Meu sangue é jorrado numa guerra silenciosa que consome as minhas defesas dia após dia. Os estratagemas falharam, meu escudo se rompeu. Preciso reconhecer que te perdi, que o dom foi uma ilusão adocicada para me manter viva. E agora eu também duvido de que esteja formalmente viva. Sou uma sobrevivente do meu próprio holocausto. O coturno pesado da realidade estraçalhou os meus sonhos. Eu ouvi risadas vindas de todos os cantos. Mais uma vez a minha imperfeição foi motivo de deboche. Meu refúgio foi destroçado, portanto eu não tenho para onde correr. A minha sombra me segue. O ritmo acelerado do meu coração é testemunha do medo que o futuro me traz. Seria um medo infantil se não tivesse fundamento, mas tem mais do que isso, tem o aval de uma inocência sem cor, um poema sem sabor, uma função que um dia me trouxe alguma satisfação e hoje é o meu martírio. Incrivelmente previsível. A lança afiada da rejeição atormenta. Mais uma vez eu não fui o bastante, eu desapontei todos ao meu redor, não pude dar o que eles queriam, não fui o que esperavam, não progredi nem metade do que eu idealizava.

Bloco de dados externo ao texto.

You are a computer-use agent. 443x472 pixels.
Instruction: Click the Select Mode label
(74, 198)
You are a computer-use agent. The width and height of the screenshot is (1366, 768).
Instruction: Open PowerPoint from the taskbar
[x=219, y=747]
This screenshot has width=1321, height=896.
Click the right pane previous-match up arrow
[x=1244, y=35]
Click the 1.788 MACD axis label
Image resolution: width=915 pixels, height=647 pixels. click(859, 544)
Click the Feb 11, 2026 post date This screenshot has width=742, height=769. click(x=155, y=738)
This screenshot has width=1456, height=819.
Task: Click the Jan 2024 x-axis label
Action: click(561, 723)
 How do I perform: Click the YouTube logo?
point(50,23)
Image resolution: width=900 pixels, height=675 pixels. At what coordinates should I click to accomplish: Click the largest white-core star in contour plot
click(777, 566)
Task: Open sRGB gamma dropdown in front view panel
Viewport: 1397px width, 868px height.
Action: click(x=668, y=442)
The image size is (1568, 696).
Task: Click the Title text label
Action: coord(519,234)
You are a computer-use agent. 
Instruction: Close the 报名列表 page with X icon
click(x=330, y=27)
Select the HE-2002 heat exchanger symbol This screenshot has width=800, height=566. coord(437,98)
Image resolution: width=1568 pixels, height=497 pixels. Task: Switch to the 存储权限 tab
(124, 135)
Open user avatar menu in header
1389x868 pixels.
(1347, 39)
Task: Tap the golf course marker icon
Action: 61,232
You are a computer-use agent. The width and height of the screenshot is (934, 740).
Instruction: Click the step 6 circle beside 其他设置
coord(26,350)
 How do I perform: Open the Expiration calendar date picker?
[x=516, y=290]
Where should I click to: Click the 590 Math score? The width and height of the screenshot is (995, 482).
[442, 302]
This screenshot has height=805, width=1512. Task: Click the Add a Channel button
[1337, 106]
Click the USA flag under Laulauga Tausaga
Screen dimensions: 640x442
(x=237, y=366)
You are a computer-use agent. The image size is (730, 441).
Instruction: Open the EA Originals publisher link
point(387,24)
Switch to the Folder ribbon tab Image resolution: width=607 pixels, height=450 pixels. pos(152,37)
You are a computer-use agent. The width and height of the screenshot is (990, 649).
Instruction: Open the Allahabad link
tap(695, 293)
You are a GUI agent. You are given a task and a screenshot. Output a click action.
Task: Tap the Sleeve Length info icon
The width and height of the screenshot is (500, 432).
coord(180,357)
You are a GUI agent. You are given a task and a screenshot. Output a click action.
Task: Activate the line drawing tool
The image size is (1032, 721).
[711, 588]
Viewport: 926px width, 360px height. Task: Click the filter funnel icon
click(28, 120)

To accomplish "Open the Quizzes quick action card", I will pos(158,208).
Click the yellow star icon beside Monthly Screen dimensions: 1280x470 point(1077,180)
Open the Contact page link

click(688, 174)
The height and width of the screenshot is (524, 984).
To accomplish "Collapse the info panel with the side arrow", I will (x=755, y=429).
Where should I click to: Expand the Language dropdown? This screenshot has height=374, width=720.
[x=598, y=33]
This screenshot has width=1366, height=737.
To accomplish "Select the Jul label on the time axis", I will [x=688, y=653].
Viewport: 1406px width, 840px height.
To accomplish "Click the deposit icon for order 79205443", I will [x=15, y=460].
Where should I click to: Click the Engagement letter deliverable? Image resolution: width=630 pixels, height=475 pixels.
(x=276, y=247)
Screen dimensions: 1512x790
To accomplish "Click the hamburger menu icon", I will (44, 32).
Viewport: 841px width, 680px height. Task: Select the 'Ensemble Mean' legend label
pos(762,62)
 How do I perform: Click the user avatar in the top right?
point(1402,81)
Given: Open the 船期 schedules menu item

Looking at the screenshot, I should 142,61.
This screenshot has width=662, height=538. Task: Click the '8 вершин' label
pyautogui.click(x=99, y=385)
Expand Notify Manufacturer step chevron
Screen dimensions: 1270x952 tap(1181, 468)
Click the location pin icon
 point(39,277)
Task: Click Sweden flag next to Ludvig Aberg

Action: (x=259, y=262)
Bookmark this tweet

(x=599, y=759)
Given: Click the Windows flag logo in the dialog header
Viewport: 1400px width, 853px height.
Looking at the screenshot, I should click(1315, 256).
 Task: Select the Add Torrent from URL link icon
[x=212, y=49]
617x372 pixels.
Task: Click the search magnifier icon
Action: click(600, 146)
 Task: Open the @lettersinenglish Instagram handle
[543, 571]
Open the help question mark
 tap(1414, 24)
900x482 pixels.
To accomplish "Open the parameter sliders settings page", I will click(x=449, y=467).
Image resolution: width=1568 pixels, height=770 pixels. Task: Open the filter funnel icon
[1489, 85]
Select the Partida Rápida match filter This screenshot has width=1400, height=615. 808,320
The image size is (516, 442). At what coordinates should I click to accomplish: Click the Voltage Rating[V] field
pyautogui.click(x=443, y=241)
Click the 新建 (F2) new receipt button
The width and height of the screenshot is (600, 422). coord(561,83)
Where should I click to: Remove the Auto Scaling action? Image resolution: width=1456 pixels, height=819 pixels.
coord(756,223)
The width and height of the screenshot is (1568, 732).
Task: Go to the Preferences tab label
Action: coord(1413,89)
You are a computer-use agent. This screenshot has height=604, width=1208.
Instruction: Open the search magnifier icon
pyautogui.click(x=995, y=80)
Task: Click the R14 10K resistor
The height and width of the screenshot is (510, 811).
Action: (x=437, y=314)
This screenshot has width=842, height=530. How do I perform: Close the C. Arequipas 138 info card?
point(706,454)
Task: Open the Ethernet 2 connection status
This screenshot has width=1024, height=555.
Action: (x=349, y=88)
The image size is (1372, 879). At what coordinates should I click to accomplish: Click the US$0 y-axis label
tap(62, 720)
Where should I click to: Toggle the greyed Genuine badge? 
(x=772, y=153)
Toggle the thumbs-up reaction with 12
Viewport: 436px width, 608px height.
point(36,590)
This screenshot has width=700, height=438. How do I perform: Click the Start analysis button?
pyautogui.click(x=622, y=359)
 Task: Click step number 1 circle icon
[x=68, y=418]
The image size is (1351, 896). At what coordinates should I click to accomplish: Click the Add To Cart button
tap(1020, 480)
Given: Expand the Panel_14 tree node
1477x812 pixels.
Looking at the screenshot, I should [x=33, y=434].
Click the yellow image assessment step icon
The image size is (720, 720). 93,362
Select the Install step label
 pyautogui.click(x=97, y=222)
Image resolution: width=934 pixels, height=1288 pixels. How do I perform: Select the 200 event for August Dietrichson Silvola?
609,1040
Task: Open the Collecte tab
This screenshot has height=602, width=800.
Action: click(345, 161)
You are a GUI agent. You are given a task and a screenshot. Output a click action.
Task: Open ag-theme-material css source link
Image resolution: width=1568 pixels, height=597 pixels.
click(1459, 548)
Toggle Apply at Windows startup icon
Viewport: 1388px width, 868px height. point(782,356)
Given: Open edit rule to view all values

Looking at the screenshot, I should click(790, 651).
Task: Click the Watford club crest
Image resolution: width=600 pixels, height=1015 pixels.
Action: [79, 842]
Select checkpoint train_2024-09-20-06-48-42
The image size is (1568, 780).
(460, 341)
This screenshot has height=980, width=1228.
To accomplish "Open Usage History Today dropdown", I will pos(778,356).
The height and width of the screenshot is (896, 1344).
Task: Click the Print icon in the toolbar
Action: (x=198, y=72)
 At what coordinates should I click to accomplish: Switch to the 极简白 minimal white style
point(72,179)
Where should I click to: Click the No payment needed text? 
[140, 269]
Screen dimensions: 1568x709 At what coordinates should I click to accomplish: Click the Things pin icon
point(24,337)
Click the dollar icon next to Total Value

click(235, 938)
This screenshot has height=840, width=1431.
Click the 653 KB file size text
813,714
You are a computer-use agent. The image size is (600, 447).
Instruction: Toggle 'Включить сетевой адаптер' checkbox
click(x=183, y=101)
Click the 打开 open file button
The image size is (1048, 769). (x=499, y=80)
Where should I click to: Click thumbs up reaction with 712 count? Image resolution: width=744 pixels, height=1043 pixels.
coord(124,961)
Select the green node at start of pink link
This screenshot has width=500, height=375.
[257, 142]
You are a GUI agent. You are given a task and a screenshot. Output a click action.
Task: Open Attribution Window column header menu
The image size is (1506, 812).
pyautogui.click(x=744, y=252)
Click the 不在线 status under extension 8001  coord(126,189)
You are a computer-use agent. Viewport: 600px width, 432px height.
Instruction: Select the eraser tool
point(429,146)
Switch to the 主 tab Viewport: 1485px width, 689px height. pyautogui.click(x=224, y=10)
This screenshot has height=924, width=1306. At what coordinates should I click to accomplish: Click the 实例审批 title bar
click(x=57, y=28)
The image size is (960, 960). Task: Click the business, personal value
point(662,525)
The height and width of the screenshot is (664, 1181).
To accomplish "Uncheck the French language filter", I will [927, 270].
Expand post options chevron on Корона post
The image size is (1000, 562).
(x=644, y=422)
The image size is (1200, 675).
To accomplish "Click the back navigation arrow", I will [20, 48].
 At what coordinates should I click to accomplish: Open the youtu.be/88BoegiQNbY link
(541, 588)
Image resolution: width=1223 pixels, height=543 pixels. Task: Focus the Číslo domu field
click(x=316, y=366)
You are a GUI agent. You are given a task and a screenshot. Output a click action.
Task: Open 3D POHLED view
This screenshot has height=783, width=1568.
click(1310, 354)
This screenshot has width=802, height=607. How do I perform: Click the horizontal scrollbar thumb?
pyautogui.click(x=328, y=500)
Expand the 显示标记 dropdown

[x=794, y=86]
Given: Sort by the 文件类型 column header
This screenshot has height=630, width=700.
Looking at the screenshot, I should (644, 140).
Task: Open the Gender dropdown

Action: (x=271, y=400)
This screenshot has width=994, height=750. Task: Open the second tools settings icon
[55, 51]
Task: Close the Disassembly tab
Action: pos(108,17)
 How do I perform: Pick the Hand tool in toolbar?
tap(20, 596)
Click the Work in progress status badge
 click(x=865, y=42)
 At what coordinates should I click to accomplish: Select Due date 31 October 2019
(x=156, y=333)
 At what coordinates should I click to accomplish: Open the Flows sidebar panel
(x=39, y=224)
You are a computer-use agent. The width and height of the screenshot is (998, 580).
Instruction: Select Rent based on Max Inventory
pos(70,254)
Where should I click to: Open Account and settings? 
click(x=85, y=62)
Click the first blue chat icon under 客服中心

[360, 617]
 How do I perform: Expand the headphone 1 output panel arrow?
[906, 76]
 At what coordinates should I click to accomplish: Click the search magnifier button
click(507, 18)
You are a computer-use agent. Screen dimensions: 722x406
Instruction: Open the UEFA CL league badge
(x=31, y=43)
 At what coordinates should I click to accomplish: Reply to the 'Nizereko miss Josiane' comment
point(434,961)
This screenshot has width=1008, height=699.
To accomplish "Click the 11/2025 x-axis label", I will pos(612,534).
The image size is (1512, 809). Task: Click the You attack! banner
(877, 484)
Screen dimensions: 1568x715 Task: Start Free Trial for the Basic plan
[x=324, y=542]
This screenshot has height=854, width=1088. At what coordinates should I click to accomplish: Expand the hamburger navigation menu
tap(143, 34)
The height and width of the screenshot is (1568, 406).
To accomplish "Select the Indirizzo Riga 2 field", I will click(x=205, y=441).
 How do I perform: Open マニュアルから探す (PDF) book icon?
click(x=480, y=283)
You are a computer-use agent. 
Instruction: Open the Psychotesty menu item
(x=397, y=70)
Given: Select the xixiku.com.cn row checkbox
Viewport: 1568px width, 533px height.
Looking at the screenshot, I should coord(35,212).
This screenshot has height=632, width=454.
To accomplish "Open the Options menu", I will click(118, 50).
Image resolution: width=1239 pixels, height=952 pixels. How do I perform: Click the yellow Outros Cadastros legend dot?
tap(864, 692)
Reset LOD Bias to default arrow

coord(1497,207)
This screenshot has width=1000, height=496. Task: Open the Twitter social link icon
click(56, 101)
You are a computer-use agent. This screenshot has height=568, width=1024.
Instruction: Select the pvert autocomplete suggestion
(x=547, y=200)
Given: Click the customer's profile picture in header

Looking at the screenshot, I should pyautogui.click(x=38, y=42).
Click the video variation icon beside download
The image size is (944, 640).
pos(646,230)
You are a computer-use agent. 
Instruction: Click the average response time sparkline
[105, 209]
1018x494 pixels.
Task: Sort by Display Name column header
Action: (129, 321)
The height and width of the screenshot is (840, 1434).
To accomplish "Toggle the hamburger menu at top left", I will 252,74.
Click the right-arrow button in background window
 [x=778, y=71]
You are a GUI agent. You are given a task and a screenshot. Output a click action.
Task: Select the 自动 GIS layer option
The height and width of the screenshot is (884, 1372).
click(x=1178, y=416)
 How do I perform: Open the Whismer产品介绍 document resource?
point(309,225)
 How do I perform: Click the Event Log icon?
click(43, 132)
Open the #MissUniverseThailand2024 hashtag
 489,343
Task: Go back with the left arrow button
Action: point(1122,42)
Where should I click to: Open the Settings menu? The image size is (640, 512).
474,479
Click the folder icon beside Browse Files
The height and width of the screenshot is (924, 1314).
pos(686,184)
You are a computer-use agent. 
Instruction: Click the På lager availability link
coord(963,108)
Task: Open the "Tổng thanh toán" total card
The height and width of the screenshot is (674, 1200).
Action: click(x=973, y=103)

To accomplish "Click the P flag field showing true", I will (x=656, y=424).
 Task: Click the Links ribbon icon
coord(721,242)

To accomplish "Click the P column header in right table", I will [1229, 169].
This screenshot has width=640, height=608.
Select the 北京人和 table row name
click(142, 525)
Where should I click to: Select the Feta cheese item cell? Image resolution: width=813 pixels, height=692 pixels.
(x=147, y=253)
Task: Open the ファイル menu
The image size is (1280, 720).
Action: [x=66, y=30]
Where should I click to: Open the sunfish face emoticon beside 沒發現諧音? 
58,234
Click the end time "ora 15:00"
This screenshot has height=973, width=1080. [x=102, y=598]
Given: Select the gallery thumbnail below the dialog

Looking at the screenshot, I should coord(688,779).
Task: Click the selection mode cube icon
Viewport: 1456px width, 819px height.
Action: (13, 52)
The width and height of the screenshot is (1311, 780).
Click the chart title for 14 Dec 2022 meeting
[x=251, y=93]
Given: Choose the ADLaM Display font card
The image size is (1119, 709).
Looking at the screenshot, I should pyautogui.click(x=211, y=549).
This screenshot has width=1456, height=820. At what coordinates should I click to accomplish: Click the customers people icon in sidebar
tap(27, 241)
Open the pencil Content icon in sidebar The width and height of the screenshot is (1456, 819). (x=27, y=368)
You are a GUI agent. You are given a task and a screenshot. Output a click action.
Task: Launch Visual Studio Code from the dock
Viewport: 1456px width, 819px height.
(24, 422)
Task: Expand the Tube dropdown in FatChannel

O sorriso que lhe abro é uma farsa. E você, inspiração, abandonou-me sem sequer deixar uma carta de despedida, um único sinal que me ajudasse a digerir esse baque, essa certeza de que tudo o que fiz até então não teve valor, vai sumir como todas as pegadas dos meus pés na areia fofa e movediça, traiçoeira tal quais aqueles elogios que me envaideceram até cravarem o punhal de indiferença nas minhas costas. Todas aquelas palavras eram mentirosas, ninguém torcia por mim, eu não existia no coração de ninguém, nunca fui a alegria de ninguém, sempre fui um ombro amigo, alguém conveniente quando presente, que porém não precisava ficar. E você fez isso. Foi-se. O vento não me indicou a direção. Tenho plena certeza de que você não voltará. Fico aqui sentada nesse primeiro degrau sentindo as correntes geladas de vento destruírem a minha imunidade. A gripe pode fazer o que quiser, eu já não vejo sentido algum em respirar. Todo o meu peito dói. E dói além de qualquer descrição, qualquer referência plausível para essa carta ser compreendida. Eu nem mesmo quero. Meus olhos fervem pelas lágrimas reprimidas e não choradas. Eles se curvam, se abaixam, fazem de tudo para manterem o resto de dignidade que ali estão. Firmes. Embrenhados em milhões de palavras que queriam jorrar no céu da boca e se contentam com esse silêncio incômodo que faz desse dia mais longo do que uma noite de inverno.

Por que você se foi?

Para onde você se foi que não podia me levar consigo?

Eu poderia te escrever pelo resto da noite enumerando todos os motivos para você ficar, mas não disponho de paciência e a noite cai, ainda devagar, mas algumas estrelas tímidas estão presentes e o vazio que se escreve é mais do que uma presença sensível. Eu estou perdida e não tenho a você e nem a mim. Eu poderia ser muito melhor com você aqui comigo. Melhor do que ontem sem prometer nada para amanhã. Eu poderia rastejar por mais uma chance, só mais uma, para não dizer que sou orgulhosa.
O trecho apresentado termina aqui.